Use a paid site and if you're sensible it'll be fun. I met my DH online, met a few frogs first, one guy set up a date then asked me not to wear any scent, I cancelled of course.

It's no more dodgy than meeting any other way, my first date after splitting with Ex was with a new neighbour, I'd known him 6 months, seemed like a nice bloke, mid 50s, barrister, interested in food & wine etc, but as soon as I went on a date he immediately started about sex and whether I liked being tied up!

oldfashionedgirl · 11/02/2014 17:03

Is using a paid site a better idea then? Hmmm hadn't thought much about which site to pick but was thinking a free one might be better in case no one was interested in me at all!

OP posts:
minkBernardLundy · 11/02/2014 18:04

A free site is good for practising profiles, chatting and browsing.
Paid for is on theory better for finding those looking for a rs rather than sex BUT some of the paid for sites set up fakes and also do offers that users take up short term then leave dead profiles when the offer runs out. you can still be matched with or messaging these dead profiles which is very dispiriting.

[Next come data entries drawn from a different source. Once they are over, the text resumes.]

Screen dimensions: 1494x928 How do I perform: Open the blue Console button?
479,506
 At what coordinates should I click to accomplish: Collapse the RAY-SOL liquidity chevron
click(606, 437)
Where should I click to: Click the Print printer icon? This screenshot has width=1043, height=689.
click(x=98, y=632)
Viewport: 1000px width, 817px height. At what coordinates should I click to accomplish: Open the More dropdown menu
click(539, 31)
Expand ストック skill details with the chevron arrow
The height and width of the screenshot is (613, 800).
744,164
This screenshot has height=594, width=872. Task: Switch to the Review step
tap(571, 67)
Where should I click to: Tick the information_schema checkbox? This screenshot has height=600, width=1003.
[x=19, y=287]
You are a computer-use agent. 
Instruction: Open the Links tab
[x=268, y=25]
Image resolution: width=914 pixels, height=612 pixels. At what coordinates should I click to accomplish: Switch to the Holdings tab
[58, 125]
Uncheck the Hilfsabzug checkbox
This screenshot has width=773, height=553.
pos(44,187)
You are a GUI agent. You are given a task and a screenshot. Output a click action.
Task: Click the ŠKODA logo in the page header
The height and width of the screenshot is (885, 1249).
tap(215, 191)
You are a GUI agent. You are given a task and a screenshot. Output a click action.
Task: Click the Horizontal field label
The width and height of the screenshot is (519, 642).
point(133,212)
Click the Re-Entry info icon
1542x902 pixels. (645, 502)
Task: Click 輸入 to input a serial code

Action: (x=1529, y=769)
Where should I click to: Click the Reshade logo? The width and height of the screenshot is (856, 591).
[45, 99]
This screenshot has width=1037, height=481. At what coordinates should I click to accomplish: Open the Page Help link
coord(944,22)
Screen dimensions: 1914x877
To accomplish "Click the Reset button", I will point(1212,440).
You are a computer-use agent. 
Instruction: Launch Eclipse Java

Do your research before you go paid. see if you can find things like when were they last online.

I found some sites (eharmony) to be rubbish.

You get more people on sites like POF so more chat and more dates but also the full spectrum from casual shaggers to looking for marriage and a lot in between. more people means more spam.

but with paid for you do not necessarily get what you pay for!

VelmaD · 11/02/2014 18:29

Why not do both? Nothing stopping you putting a profile on POF for free, and a paid for one on somewhere like match. Can even be the same profile - widens your search area after all :-)

Im a POF advocate, but that's because I found someone decent on it :-D

DCRbye · 11/02/2014 20:26

Word of warning. I once wrote a wonderful profile and got matched with a friend of mine and the giant fibs I told on my profile were very embarrassing (gym bunny my backside!)

VelmaD · 11/02/2014 20:32

Ha ha DCRbye that's great!

A friend of mine wrote her POF profile. and got matched to a guy she knew really well and had split up from his wife. They went on a date - and now are living together and v. happy :-)

iseenodust · 11/02/2014 22:15

OP My DB has just ventured into online dating & you would just about be his ideal match. Don't worry about sounding too exciting, it can come across as intimidating to some. I'm not playing cupid. You're too young. Smile

oldfashionedgirl · 12/02/2014 06:53

I think my age will be a bit of a problem as I am 27 but am quite old for my age. My friends are mostly mid 30s to 70s!

There seem to be a lot of women on POF and they all look gorgeous. Hmm will have to find a reasonable photograph of myself.

I don't really do exciting - not a big drinking or partying girl!

OP posts:
minkBernardLundy · 12/02/2014 08:04

I doubt your age will be a problem.
A lot of men online are looking for women younger than themselves. i would only have said it was a problem if you were specifically looking for men your own age.

And as has been said not everyone wants a party animal.

oldfashionedgirl · 12/02/2014 17:26

Oh I thought that most people would be looking for someone within maybe 10 years of their own age.

Really need to organise all my ramblings into something that I could actually post on a dating site!